Below are the entries to retype; reproduce each one exactly.

****************************************

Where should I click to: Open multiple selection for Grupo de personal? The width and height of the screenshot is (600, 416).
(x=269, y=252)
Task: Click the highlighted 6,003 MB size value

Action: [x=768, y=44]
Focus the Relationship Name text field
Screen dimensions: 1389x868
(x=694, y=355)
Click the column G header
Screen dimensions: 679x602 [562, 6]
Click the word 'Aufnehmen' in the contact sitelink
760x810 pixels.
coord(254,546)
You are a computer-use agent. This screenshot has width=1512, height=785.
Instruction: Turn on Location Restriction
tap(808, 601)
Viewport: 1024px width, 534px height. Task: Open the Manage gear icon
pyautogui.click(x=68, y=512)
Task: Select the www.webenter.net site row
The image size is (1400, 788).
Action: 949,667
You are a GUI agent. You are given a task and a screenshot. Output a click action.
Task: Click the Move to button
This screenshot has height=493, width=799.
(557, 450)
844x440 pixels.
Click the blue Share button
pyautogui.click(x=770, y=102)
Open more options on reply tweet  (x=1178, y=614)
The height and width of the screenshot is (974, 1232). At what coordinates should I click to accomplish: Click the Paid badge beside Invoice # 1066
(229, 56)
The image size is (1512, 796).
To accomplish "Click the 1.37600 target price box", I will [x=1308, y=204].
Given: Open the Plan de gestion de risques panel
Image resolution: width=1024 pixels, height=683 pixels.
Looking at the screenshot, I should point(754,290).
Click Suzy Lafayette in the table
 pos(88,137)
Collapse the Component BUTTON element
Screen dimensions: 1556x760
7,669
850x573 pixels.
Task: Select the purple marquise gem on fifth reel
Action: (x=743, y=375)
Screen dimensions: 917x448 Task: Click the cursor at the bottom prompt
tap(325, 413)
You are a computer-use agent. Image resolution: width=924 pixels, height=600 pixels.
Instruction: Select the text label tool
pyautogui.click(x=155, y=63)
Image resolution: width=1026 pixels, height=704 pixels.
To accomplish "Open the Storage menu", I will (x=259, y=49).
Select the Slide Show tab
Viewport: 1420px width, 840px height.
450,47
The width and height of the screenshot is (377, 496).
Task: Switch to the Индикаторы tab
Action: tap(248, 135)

****************************************

- [Solved exercise]:
Where should I click to: Open multiple selection for Grupo de personal? The width and height of the screenshot is (600, 416).
(x=269, y=252)
Task: Click the highlighted 6,003 MB size value

Action: [x=768, y=44]
Focus the Relationship Name text field
Screen dimensions: 1389x868
(x=694, y=355)
Click the column G header
Screen dimensions: 679x602 [562, 6]
Click the word 'Aufnehmen' in the contact sitelink
760x810 pixels.
coord(254,546)
You are a computer-use agent. This screenshot has width=1512, height=785.
Instruction: Turn on Location Restriction
tap(808, 601)
Viewport: 1024px width, 534px height. Task: Open the Manage gear icon
pyautogui.click(x=68, y=512)
Task: Select the www.webenter.net site row
The image size is (1400, 788).
Action: 949,667
You are a GUI agent. You are given a task and a screenshot. Output a click action.
Task: Click the Move to button
This screenshot has height=493, width=799.
(557, 450)
844x440 pixels.
Click the blue Share button
pyautogui.click(x=770, y=102)
Open more options on reply tweet  (x=1178, y=614)
The height and width of the screenshot is (974, 1232). At what coordinates should I click to accomplish: Click the Paid badge beside Invoice # 1066
(229, 56)
The image size is (1512, 796).
To accomplish "Click the 1.37600 target price box", I will [x=1308, y=204].
Given: Open the Plan de gestion de risques panel
Image resolution: width=1024 pixels, height=683 pixels.
Looking at the screenshot, I should point(754,290).
Click Suzy Lafayette in the table
 pos(88,137)
Collapse the Component BUTTON element
Screen dimensions: 1556x760
7,669
850x573 pixels.
Task: Select the purple marquise gem on fifth reel
Action: (x=743, y=375)
Screen dimensions: 917x448 Task: Click the cursor at the bottom prompt
tap(325, 413)
You are a computer-use agent. Image resolution: width=924 pixels, height=600 pixels.
Instruction: Select the text label tool
pyautogui.click(x=155, y=63)
Image resolution: width=1026 pixels, height=704 pixels.
To accomplish "Open the Storage menu", I will (x=259, y=49).
Select the Slide Show tab
Viewport: 1420px width, 840px height.
450,47
The width and height of the screenshot is (377, 496).
Task: Switch to the Индикаторы tab
Action: tap(248, 135)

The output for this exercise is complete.